La beffa, oltre il danno: “Non avete nulla da mangiare?”. E’ foresta la voce che li interpella dopo l’inutile notte di pesca. Com’era sconosciuto a Cleopa quel viandante incrociato sulla carreggiata per Emmaus. A Maria di Magdala, occhio primo della Risurrezione, non andò meglio: lo confuse col giardiniere. Adesso è la loro volta: “No”, gli recriminano con la mestizia negli occhi. “Gettate la rete dalla parte destra della barca e troverete”. Esattamente come tre anni addietro: nessun fuoco d’artificio, neppure da Risorto. Discreto al punto da sembrare che nessuno se ne accorga: stesso copione inscenato a Betlemme, a Nazareth, a Cafarnao, sulla calva sommità del Golgota.

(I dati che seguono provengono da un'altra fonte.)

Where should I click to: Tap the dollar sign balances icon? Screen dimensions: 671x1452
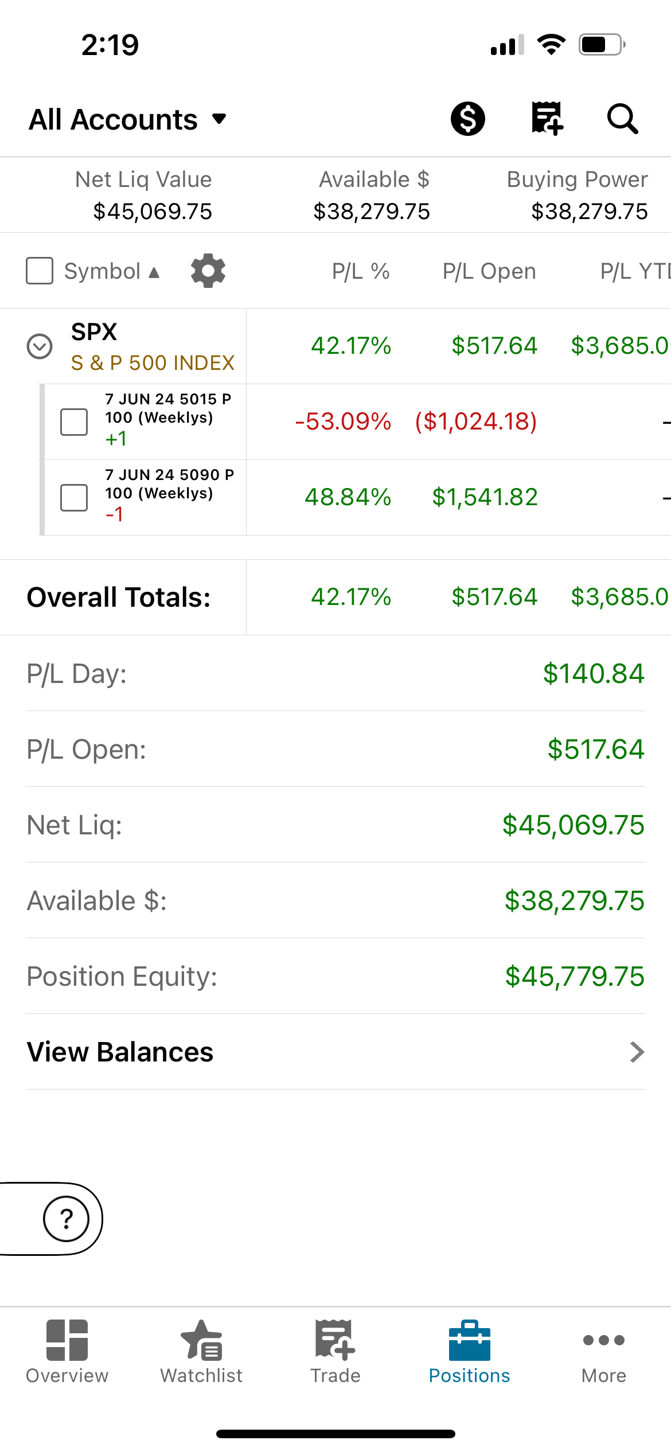coord(467,119)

Il tempo di risorgere ed eccolo che ritorna a cercarseli, quei cuori delusi. Li attende sulla riva del mare, come nelle più splendide canzoni d’amore; prepara loro da mangiare, nel gesto domestico dell’essere madre. Riaccende in loro il sospetto d’essere ancora dentro la più bella delle storie d’amore possibili: quella tra Lui e loro. I pescatori hanno gli occhi pesanti di chi ha delusione da spartirsi, notti d’agitazione ad attendere l’amore, occhiaie smunte per il troppo vegliare. Hanno occhi incapaci di vederlo, Lui lo sa: è per questo che s’accosta loro con discrezione, senza arrecare il pur minimo disturbo, come di chi sa entrare-e-uscire dai discorsi in punta di piedi.

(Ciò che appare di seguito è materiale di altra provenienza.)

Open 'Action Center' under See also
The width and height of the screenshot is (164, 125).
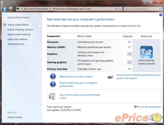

Da signore, com’è usanza dire. La tenebra è mancanza di luce, il bagliore è un eccesso di luce: entrambi arrecano spavento all’occhio. La discrezione è l’annunciazione di Dio: “Nessuno osava domandargli: ‘Chi sei?’. Sapevano bene che era il Signore”. Non glielo dissero, ma capirono ch’era Lui: anche stavolta Gli bastò. Lo riconobbero come Dio quando la rete s’ingrossò di centocinquantatre grossi pesci. Mostrarono d’apprezzare la sua umanità quando tornò a volgere loro le vecchie interpellanze d’un tempo: “Mi vuoi bene, mi ami?”. Pietro tiene a mente tutto: i suoi mille casini, le infinite confusioni, le alte-basse maree del cuore. Gli sembra, anzi, che gli parlino come mai prima d’allora: “Tu sai che ti voglio bene, che ti amo”. L’amore s’è riacceso, tutti a tavola adesso: i discepoli a saziarsi di pesce arrostito sulla brace, il Risorto a saziare la sua fame del loro amore bambino.

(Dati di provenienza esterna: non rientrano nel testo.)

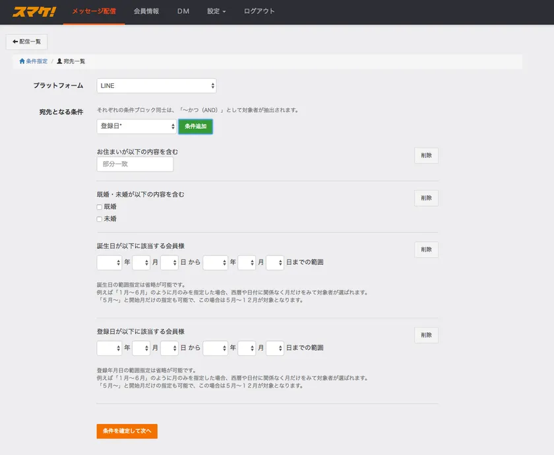Click the スマケ! logo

Dio d’amore, Cristo d’affetti, compagno di memorie: Amoris laetitia, come recita superbo il titolo dell’esortazione apostolica “sull’amore nella famiglia”. La gioia dell’amore: non un teorema, nemmeno rivalsa, nessuna dimostrazione. Null’altro che la riedizione di ciò che accadde quella mattina in riva al lago, appena dopo l’incrocio di Emmaus: Cristo s’introdusse in una conversazione già avviata, fece compagnia alla delusione cocente, alla mestizia affamata. Andò a ficcarsi, per l’ennesima volta, nel buio tempestoso della notte per riaccendere la luce spentasi. Per sostituire la lampadina bruciata: “E’ meschino soffermarsi a considerare solo se l’agire di una persona risponda o meno a una norma generale: non basta ad assicurare piena fedeltà a Dio nell’esistenza concreta di un essere umano” (AL, 310). Aver fede è sapersi amati, credere è impratichirsi nell’arte d’amare. Come in quell’alba sulla riva del mare. Dopo l’amore, venne la sequela: “Seguimi”. D’ora innanzi, le reti vuote saranno reti tra le più ambite.